Med device industry targets lame-duck repeal of federal excise tax

Med device industry targets lame-duck repeal of federal excise tax
Stephen Rapundalo

The lame-duck session of Congress offers the opportunity for advocates to finally convince lawmakers to repeal a federal tax on medical devices.

Enacted in 2010 as part of the Affordable Care Act, the 2.3-percent excise tax on the gross sales of medical device companies has twice been suspended by Congress for two-year periods. Unless Congress acts on another delay or a full repeal, the device tax resumes in 2020.

The U.S. House in July voted 283-132 to repeal the medical device tax, and industry groups that have been pushing for years to get rid of it hope to get a Senate version of the repeal taken up by committee in December.

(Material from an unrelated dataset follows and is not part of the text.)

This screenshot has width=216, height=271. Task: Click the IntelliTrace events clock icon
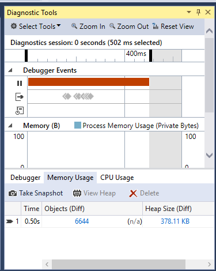20,111
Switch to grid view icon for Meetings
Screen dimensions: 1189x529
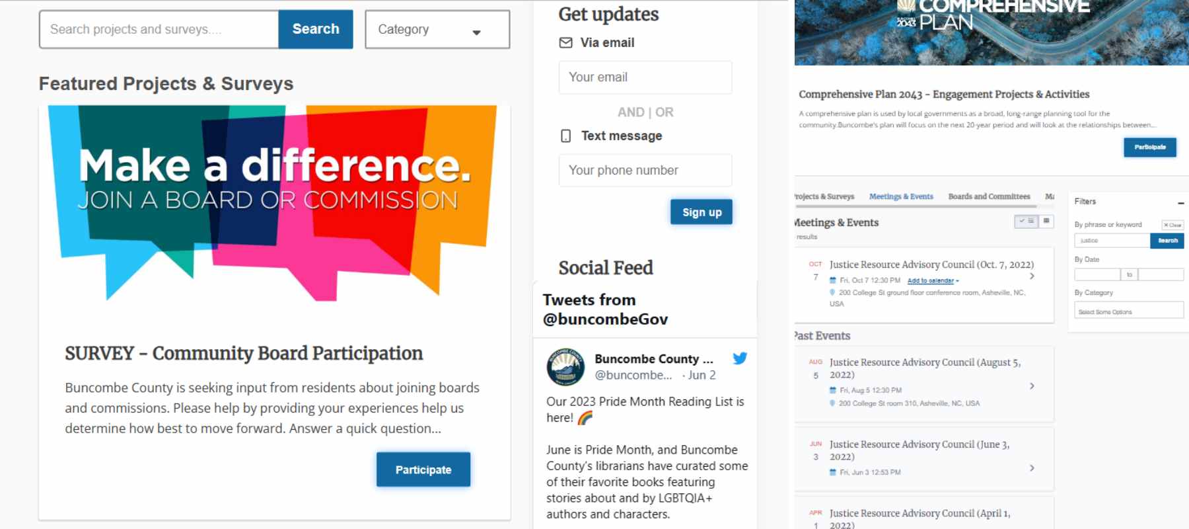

“This needs to have the light of day,” said Stephen Rapundalo, CEO of Ann Arbor-based MichBio, the Michigan life sciences industry association that’s been working with national trade groups to push repeal.

“The time is now. We don’t want this to drag over to the next session and essentially have to start from scratch,” Rapundalo said.

That’s particularly true as Democrats take control of the House on Jan. 1.

When it first took effect in 2013, the medical device tax was expected to generate $29 billion annually in net revenues for the federal government to support and offset the cost of the ACA, according to the Congressional Research Service.

The medical device industry has targeted the tax from the beginning. Among the arguments against it is that as a tax on sales, rather than profits, it disproportionately burdens small and startup device companies.

Opponents also complain the burden of the tax results in less money for investment in R&D and job growth, although a 2015 economic analysis by the Congressional Research Service “suggests fairly minor effects, with output and employment in the industry falling by no more than two-tenths of 1 percent,” according to a summary of the report.

National industry trade groups such as the Advanced Medical Technology Association, known as AdvaMed, and the National Medical Device Manufacturers Association have led the repeal push. 

Trade media covering the medical device industry reported earlier this month that AdvaMed planned a major push to secure passage of the Senate repeal bill during the lame-duck session.

“We’ve got a window of three or four weeks here where we can still get this done. So our focus is going to be laser-like on full repeal and full repeal only. If it doesn’t get done this year, then we will reassess where we are and talk about an alternative approach,” AdvaMed CEO and President Scott Whitaker said in a Nov. 15 conference call with media, according to the online trade publication massdevice.com

From 2014 to 2016, the U.S. medical device industry grew by 2.9 percent. That’s below the 4.3 percent growth from 2001-2016 for the sector, and the 4.4-percent growth rate over the same period for the entire biotech industry that includes pharmaceutical, research and testing labs, distribution companies, and agricultural feedstock and industrial biosciences.

The statistics come from an annual report by Columbus, Ohio-based Techonomy for the Biotechnology Innovation Organization (BIO). The report shows medical device employment in Michigan declined 0.8 percent from 2014 to 2016.

Rapundalo suggests the findings support the argument that even with the two-year suspensions by Congress, uncertainty about the device tax’s future has curtailed R&D spending and job growth in the industry.

“If nothing else, it shows there certainly isn’t any growth and that this industry is being careful about how it deploys its dollars if they have to pay the tax,” he said. “They’re still living with the fear that it’ll be reinstated.”

Full repeal would provide “certainty for companies in order for them to do their long-term investment,” Rapundalo said.

A July report by the Washington, D.C.-based Tax Foundation that was largely critical of the device tax suggested that if Congress were to enact a repeal, medical device companies “could begin hiring more, investing in more research, and generally spend more comfortably knowing the tax was gone.”

Rapundalo notes that repealing the medical device tax permanently has bipartisan support in Congress. The House repeal bill gained the support of 57 Democrats who voted with Republicans in July.

Of the 24 senators co-sponsoring the Senate repeal bill, known as the Medical Device Access and Innovation Protection Act, 10 are Democrats. Neither of Michigan’s two Democratic U.S. senators, Debbie Stabenow and Gary Peters, are among the co-sponsors.

“That (bipartisan support) should be enough of a message to the Senate. This is not a partisan issue. This is an issue about jobs and securing a future for the device industry, which is the largest in the world,” said Rapundalo, who’s “cautiously optimistic” a repeal can pass in the lame-duck session.

“I’m hopeful that logic might prevail,” he said. “But the timing and the opportunity exist to do it now. It’s just a matter of putting it on the agenda.”